Document passage:
· · ·

T. Jarrett, IPAC
Updated April 20, 2001
Summer of 2000 through the Spring of 2001
2. Improved Large Galaxy Processing. Modification allowed processing of all large galaxies, including M31. More modifications/details given below. The down side to this improvement" are the inevitable addition of bogus sources induced by these bright extended objects. This chaff will need to be carefully removed during the cat generation process.
3. Coverage masks and off-scan JCAT improvement. Note: although the coverage maps (image cubes) compress efficiently, their cumulative total is significant and the additional need for disk storage should not be ignored.
4. Coversion to SNR thresholds.
5. Remove large galaxy bias. That is, we process large galaxies without any bias as to its nature or even apriori existence (i.e., process blind).
6. Improve background determination for scans with large galaxies.
7. Enlarge the GALWORKS working "area" for large galaxies. That is, process galaxies with larger working areas, thus capturing more of their flux. The postage stamps are now allowed to grow as large as 5' (and hence, more disk storage is needed).
8. Improved Star Subtraction. Modifications included improvements to both stellar "subtraction" and 2-D ellipse fitting. The basic algorithmic improvements are described here. The primary driver is to improve photometry for galaxies seen through the Galactic plane (and hence confused by foreground stars). Highlights of the new method:
Before star subtraction, use the first guess shape of the galaxy and subtract this from the image (i.e, remove the galaxy). The galaxy removal is carried out by using the firs-guess axis ratio and position angle. For each elliptical annulus, compute the lower quartile of the pixel distribution. The lower quartile is robust to star contamination. Then subtract the LQ value from each annulus pixel. The G-subtraction is carried out until the point at which the LQ is deep in the noise.
With the galaxy removed, examine the neighboring stars. Subtract the star using the PSF "shape" ("sh") to determine its size or extent and the local background median. Subtract by using the local annulus median for each star: (a) determine size of star, (b) determine annulus size, (c) compute median, (4) using median, determine how much of the star should be removed from the non-galaxy subtracted image. In this way the star is removed without losing any of the galaxy. The danger is removing stars close to the galaxy nucleus. Here the galaxy removal step is not as accurate (due to our sampling and pixelization) and the local annulus median is not well determined. Hence, for sources near the nucleus, do not subtract the star, instead mask it. The masked pixels are later recovered with isophotal substitution.

· · ·

Material provided:
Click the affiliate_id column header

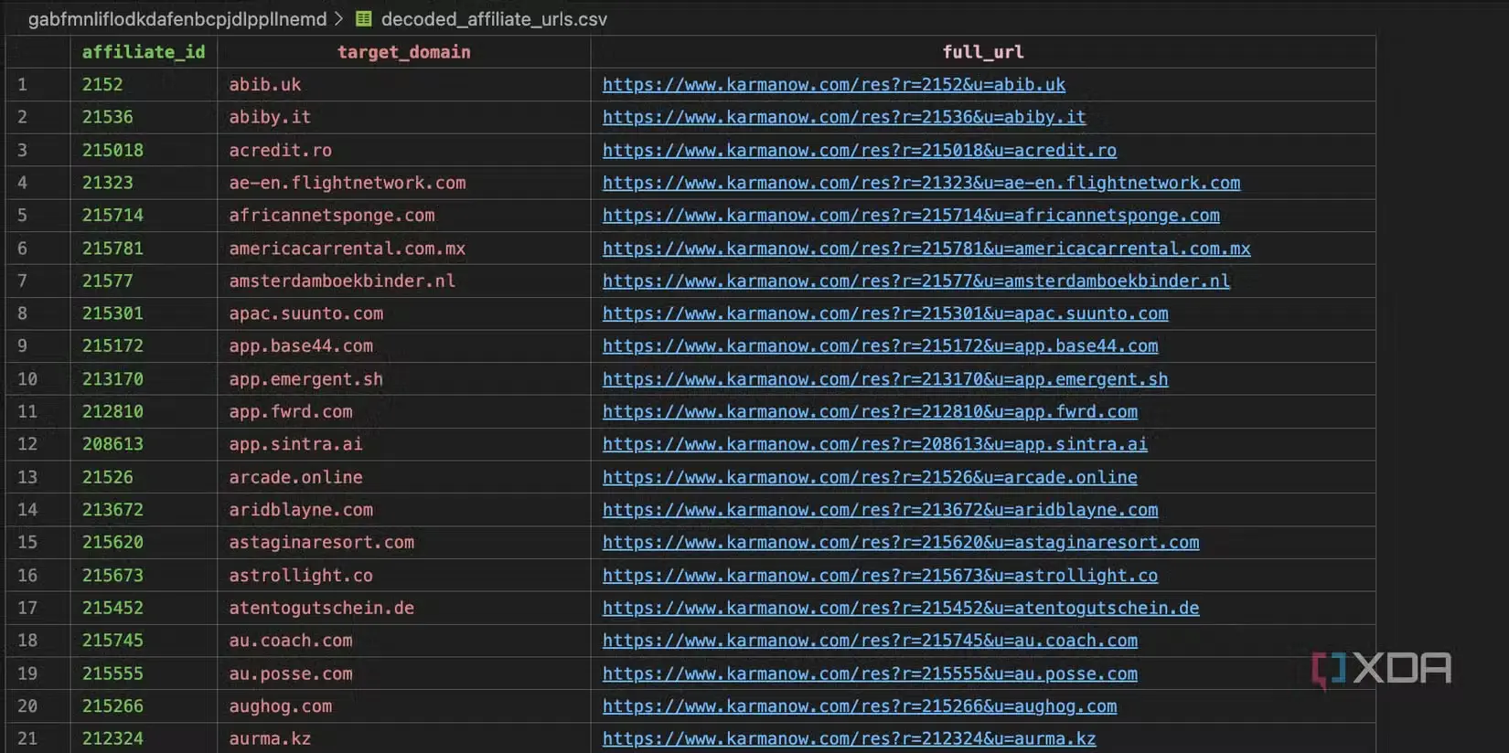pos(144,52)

· · ·

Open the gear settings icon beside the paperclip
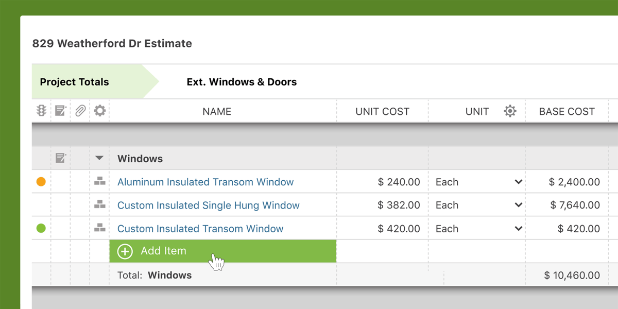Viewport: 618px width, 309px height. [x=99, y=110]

· · ·

Given exercise: Extend the galaxy processing update notes past their last sentence with the passage that would come next.

Output for this task:
With stars removed, determine the true isophotal shape (2-D ellipse) of the galaxy.
This process is iterated twice to robustly determine the ellipse shape.
The modfication includes adding three new "planes" to the postage stamp images.
Current planes: 1 = J, 2 = H, 3 = K.
New Planes: 4,5 6 = J, H, K with stars subtracted or removed
10. Injected the OBDT classifier into GALWORKS V3. GALWORKS now computes the E and G-scores on the fly. It rejects sources whose E and G scores exceed a value of 1.75 (i.e., rather generous, erring on the side of completeness, but still eliminating unwanted stars).
11. Added Huchra star-galaxy classifier to the OBDT; see Getting Rid of Stars
12. Constructed a better surface brightness metric (half-light measures via the total mag extrapolation)
13. Improved the Kron and Total photometry; see the memo 2MASS Photometric Repeatibility
14. Improved star subtraction for edge-on galaxies. The improvement is to minimize subtraction of "sources" on the major-axis of inclined galaxies (i.e., avoid subtracting pieces of the galaxy from itself -- this is a major headache for V2).
15. Improved the postage stamp FITS cube images. They are now *six* planes deep, with the first three planes the nominal set (J, H, Ks), and the additional three planes the same except with stars subtracted. These allow the user to perform direct photometric measurements on the postage stamps without the deleterious stellar contamination. The FITS header has also been update (and improved). Here is an example of a new postage stamp FITS header.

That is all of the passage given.